Is there a best practices for making the Dockerfile sensitive to the git branch?
Background:
I've noticed that the docker hub automated builds, also senses if there are several git branches, and makes an automated build for each of them when they are updated as below

This is a really nice feature, but it leaves me with a problem. My Dockerfile contains a specific call to check out from the git repository as
FROM ubuntu:14.04
ENV DEBIAN_FRONTEND noninteractive
RUN git clone https://bitbucket.org/user/myrepo.git
WORKDIR /myrepo
RUN make
This means that even though i have severl branches in the repository, all the the docker-hub tags will only pull the master branch.

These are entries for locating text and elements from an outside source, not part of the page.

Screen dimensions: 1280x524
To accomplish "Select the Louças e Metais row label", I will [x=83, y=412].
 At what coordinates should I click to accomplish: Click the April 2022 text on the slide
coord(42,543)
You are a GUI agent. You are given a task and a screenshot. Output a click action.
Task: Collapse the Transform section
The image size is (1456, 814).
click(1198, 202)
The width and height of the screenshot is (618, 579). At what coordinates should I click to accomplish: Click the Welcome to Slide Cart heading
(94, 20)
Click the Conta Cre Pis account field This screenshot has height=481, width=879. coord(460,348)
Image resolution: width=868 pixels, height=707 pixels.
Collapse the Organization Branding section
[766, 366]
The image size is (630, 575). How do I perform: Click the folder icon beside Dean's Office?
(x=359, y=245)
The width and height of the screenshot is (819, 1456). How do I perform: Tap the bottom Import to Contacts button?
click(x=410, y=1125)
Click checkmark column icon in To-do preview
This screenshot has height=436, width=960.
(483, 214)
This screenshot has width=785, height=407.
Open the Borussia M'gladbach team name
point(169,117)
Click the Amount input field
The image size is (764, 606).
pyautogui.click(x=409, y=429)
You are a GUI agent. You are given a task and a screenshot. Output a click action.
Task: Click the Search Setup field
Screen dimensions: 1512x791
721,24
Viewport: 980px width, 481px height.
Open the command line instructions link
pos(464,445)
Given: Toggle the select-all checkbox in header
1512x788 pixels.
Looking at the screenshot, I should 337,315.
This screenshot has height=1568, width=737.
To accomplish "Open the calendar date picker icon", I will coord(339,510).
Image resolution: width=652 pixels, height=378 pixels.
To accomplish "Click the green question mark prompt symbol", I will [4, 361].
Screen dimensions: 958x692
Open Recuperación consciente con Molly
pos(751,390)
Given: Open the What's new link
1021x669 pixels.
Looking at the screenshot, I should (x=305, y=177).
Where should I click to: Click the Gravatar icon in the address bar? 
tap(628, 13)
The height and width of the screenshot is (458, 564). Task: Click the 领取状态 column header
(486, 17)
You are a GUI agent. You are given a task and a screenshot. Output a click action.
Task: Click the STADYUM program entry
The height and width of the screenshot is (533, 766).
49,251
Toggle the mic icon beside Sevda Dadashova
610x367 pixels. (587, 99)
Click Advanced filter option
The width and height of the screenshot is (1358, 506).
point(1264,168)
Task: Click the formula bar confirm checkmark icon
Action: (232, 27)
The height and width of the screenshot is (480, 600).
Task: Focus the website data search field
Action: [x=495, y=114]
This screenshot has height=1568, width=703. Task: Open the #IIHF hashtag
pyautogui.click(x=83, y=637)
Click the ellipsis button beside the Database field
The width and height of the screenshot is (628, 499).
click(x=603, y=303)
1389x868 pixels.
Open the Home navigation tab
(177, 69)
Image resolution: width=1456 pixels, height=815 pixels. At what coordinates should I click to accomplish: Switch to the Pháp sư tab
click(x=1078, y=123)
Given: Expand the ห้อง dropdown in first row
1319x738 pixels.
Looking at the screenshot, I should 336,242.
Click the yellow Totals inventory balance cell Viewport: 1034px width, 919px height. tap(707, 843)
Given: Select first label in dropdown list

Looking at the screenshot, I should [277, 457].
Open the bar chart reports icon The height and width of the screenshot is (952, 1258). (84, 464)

So the question is: Is there a best practices for making the Dockerfile sensitive to the git hub branch?
Uggly solution:
I could ofclurse change the docker build file so that it pulls the correct branch for that tag, as
FROM ubuntu:14.04
ENV DEBIAN_FRONTEND noninteractive
RUN git -b my_branch clone https://bitbucket.org/user/myrepo.git
WORKDIR /myrepo
RUN make
but this would have the two main downsides
-b my_branch to the Dockerfile in every new branch where i wanted this to work.master, that -b my_branch would also be merged and subsequently break the Dockerfile in the master branch.This question talks about adding several docker-hub builds, but is not really what i need. Docker Hub Automated Build - Tagging
Thankful for suggestions
You probably shouldn't be doing a git pull in the Dockerfile.
Following Infrastructure as Code practices, it makes sense to include your Dockerfile in the same repository as your code, so changes in one that require changes in the other are bundled together in the same commit. If this is the case, your application's source code is available any time you're building the Docker image, and you can copy it from disk instead of pulling it from GitHub.
Unfortunately, Docker's COPY directive doesn't allow navigating up the directory tree, even though symlinks or other tricks, so you'll need to manually create a copy of the repo inside the repo every time before you build the Docker image. That may look something like this:
[~/projects/my-app $]> rm -r docker/repo
[~/projects/my-app $]> cd ..
[~/projects $]> cp -r my-app repo
[~/projects $]> mv repo my-app/docker/
[~/projects $]> cd my-app
[~/projects $]> docker build docker
Your Dockerfile then will contain a COPY repo/ /myrepo instruction to copy it into the container.
I would recommend tagging your image with the git sha that you've copied into it.
When doing development, to save yourself from having to rebuild all the time, you can simply use docker run's -v option to mount your local repo on top of the version baked into the image.